Please count the lines of the items below that contain the string "Новое" and give only that number.

> **THE DATA**
━━━━━━━━━━

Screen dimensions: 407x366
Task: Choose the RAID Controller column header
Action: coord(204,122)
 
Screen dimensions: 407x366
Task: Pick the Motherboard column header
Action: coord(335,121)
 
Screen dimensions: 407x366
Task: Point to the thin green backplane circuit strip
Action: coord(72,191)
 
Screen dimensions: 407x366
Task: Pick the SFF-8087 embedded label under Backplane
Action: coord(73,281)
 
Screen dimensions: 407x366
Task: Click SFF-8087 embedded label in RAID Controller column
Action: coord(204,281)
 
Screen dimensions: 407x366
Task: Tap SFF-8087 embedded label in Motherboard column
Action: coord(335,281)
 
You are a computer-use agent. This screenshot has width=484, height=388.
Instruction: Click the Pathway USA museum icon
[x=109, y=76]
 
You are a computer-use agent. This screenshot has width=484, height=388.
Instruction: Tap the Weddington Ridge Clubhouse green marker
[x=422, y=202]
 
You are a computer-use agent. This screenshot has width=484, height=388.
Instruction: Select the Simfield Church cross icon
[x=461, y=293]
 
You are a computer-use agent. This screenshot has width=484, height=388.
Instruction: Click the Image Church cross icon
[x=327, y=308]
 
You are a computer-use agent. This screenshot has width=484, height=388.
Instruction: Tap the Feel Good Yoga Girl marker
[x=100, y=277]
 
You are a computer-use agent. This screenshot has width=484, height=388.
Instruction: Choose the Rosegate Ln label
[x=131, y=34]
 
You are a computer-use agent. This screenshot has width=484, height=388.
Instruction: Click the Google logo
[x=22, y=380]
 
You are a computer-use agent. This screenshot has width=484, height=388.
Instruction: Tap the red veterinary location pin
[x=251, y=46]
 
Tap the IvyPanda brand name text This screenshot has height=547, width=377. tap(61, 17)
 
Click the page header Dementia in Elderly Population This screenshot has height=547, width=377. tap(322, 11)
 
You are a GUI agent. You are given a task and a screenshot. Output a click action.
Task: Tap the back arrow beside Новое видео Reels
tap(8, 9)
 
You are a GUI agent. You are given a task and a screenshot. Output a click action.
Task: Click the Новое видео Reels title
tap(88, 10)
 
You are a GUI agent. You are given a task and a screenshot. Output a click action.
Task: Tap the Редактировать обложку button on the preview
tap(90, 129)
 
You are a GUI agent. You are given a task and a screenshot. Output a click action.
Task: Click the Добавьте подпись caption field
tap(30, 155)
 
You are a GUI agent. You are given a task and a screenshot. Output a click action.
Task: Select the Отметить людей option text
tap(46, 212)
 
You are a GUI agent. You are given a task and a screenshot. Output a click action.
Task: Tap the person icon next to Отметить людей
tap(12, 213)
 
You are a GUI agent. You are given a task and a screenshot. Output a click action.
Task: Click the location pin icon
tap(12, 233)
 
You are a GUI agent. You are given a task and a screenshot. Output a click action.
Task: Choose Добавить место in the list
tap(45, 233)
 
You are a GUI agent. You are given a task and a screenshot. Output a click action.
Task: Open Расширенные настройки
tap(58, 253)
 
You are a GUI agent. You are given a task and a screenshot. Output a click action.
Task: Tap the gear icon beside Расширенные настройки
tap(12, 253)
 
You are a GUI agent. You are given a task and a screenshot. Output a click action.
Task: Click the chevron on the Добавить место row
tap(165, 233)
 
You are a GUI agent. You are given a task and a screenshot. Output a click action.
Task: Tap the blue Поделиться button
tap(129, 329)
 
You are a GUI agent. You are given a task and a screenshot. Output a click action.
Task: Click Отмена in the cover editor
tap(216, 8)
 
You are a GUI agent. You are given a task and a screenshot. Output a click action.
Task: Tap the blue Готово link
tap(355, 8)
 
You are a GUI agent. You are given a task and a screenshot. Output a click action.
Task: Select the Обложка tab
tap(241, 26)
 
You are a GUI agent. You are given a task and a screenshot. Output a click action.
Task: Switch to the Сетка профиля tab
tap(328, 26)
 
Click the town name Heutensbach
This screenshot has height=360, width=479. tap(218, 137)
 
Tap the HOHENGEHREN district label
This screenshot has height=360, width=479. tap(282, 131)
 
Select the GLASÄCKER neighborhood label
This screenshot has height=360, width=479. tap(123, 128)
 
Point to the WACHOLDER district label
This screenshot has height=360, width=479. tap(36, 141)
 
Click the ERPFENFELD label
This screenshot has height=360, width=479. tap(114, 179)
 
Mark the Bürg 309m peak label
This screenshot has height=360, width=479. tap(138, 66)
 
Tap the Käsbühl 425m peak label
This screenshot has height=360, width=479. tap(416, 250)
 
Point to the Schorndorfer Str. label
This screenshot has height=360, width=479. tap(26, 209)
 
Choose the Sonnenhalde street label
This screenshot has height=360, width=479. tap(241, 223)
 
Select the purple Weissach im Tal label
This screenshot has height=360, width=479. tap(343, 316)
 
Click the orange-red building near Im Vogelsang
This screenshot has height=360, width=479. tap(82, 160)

━━━━━━━━━━

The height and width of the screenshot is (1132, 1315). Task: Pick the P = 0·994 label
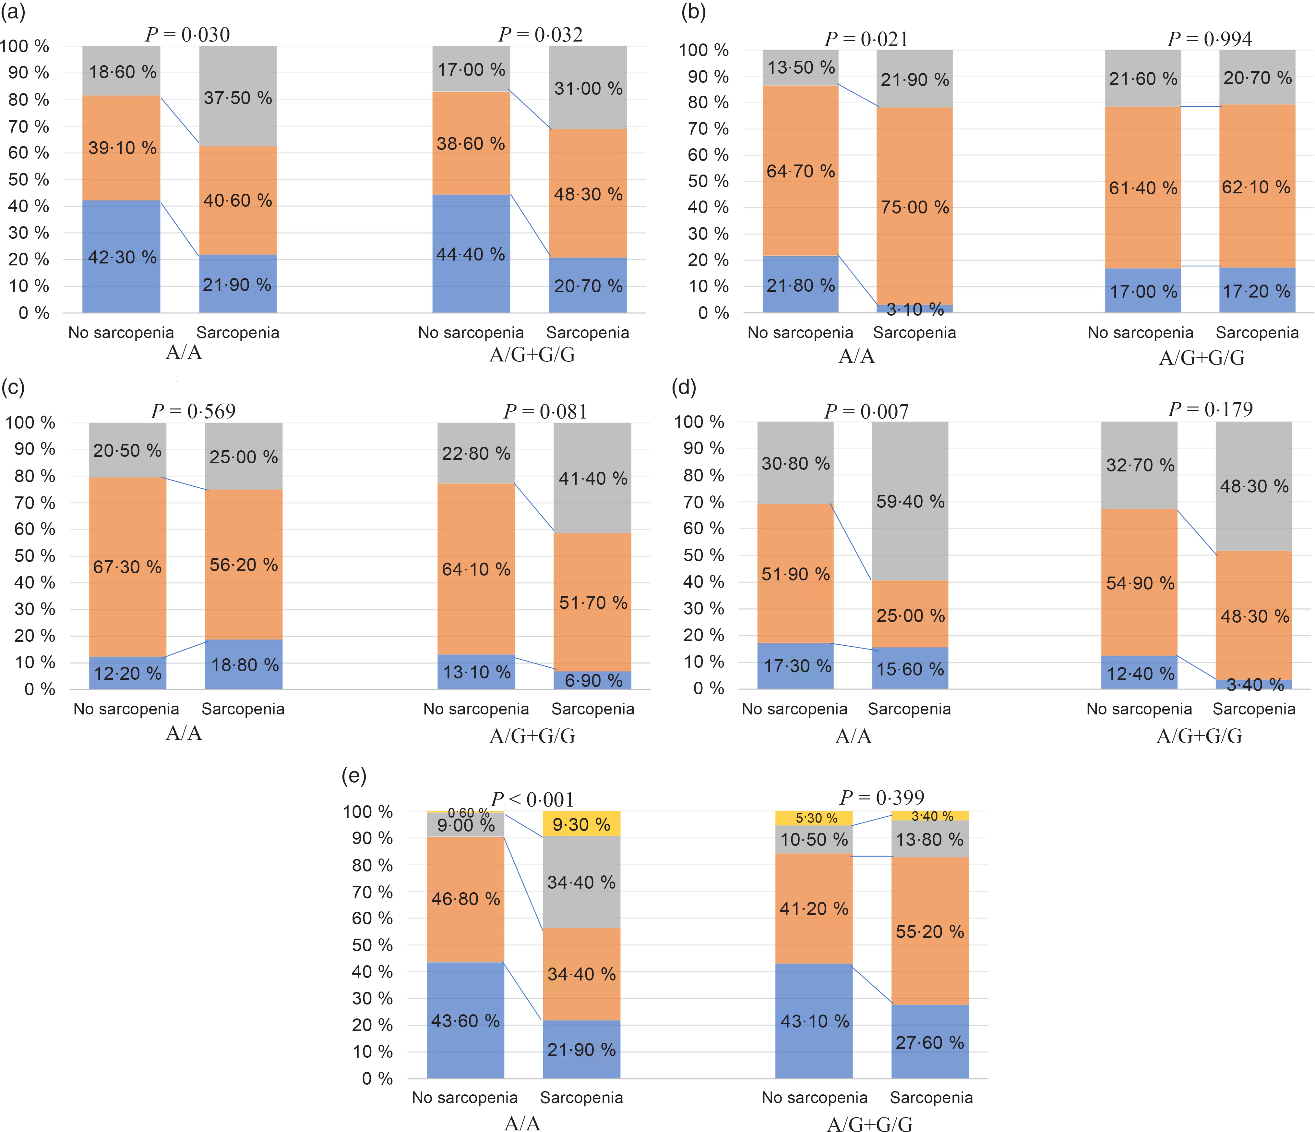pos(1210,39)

━━━━━━━━━━

> **WRITTEN RESPONSE**
2